Es ist nicht zu übersehen, dass die Presse vor grossen Herausforderungen steht, denen sie sich auch stellt und stellen muss. Es ist aber so, dass es etwas zu denken gibt und zu denken gab, wenn sich die anwesenden Vertreter der grossen Verlage anlässlich des Hearings eigentlich nur darin einig waren, dass eine Schwächung der SRG zu fordern sei. Wir meinen - und auch ich meine das -, dass das nicht das Rezept dafür ist, die Zukunft offensiv anzugehen. Vielmehr muss es darum gehen, die journalistischen Angebote auch bei der Presse zu stärken, im Wissen darum, dass die Herausforderungen gross sind.

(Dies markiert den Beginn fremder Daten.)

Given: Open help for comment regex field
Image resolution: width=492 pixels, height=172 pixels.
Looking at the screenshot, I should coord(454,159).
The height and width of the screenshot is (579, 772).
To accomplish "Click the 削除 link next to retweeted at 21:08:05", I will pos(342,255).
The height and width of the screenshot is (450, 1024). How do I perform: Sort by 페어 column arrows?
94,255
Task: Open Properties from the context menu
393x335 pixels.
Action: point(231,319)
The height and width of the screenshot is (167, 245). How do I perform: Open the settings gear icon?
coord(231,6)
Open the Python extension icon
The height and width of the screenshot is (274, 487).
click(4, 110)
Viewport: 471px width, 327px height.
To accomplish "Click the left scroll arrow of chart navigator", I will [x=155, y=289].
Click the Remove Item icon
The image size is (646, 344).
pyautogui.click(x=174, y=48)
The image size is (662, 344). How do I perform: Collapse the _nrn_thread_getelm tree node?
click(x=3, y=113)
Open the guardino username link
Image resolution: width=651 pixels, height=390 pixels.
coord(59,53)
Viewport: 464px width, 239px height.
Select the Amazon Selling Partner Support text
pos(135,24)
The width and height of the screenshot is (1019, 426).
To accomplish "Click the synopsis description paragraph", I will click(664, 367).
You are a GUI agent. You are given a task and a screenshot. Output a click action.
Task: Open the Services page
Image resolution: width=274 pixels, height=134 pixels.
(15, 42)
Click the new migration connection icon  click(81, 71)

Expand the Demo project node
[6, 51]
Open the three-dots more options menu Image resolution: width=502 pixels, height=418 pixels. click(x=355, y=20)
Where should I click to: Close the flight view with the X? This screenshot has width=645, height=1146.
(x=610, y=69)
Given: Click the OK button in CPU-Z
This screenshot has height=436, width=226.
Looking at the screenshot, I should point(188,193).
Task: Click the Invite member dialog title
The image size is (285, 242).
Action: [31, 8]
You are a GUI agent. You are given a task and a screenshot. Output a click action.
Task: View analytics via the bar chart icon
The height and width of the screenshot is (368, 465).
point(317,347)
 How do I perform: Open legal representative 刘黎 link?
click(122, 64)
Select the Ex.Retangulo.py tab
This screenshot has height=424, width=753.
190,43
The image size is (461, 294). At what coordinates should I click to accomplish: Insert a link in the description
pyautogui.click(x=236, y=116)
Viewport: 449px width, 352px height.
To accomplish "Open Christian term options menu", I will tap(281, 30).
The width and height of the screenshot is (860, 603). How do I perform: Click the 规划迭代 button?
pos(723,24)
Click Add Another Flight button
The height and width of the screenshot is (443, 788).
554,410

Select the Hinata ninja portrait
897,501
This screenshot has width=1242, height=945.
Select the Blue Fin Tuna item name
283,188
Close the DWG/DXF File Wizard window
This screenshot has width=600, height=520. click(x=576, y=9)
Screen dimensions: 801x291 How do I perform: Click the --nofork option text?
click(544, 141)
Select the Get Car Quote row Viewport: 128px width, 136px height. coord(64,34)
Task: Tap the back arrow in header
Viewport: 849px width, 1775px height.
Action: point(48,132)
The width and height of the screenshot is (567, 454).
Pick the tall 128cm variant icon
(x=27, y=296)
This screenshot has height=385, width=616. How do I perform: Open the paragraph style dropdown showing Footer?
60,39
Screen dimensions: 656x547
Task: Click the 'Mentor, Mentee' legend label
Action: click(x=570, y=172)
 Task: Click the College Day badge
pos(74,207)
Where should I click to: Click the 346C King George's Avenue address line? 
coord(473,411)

Es ist ja auch nicht so, dass die Verlage kein Geld verdienen würden. Die neuen Online-Angebote führen teilweise zu grossen Gewinnen. Das Problem ist dann gross, wenn diese Gewinne nicht in journalistische Leistungen umgemünzt werden und nicht dazu dienen, auch ein gutes Presseangebot zu schaffen. In diesem Sinn wären oder sind die Verleger einzuladen, sich an der gemeinsamen Gestaltung der Zukunft - auch in Form von Kooperationen - zu beteiligen. Es gibt hier durchaus viel Potenzial. Der Umstand, dass die Verleger jetzt neuerdings bereit sind, offensiv auch Fragen der Zukunft anzugehen, wozu die Bereitschaft gehört, wiederum in eine Zukunft mit einem Gesamtarbeitsvertrag einzusteigen, weckt ebenfalls die Hoffnung, dass sich hier einiges bewegt. Es braucht hier natürlich auch die nötige Unterstützung durch die öffentliche Hand; das muss ebenfalls angegangen werden, beispielsweise im Bereich der Kosten der Distribution durch die Post, wo es um die physische Presse geht. Das sind alles Dinge, die angegangen werden müssen.

Im Bereich von Radio und Fernsehen und der Telekommunikation kann es aber nicht sein, dass man im Sinne des Minderheitsantrages und im Sinne auch gewisser Stimmen im Nationalrat die SRG auf die Rolle eines subsidiären Akteurs reduzieren will. Und es kann auch nicht sein, dass - was hier gleichfalls angedacht ist - politisch definiert wird, welches die Inhalte der durch Radio und Fernsehen zu behandelnden Themen sein sollen.

In diesem Sinne wird die klare Verwerfung dieses Minderheitsantrages zeigen, dass die SRG eine starke Verankerung im Ständerat hat.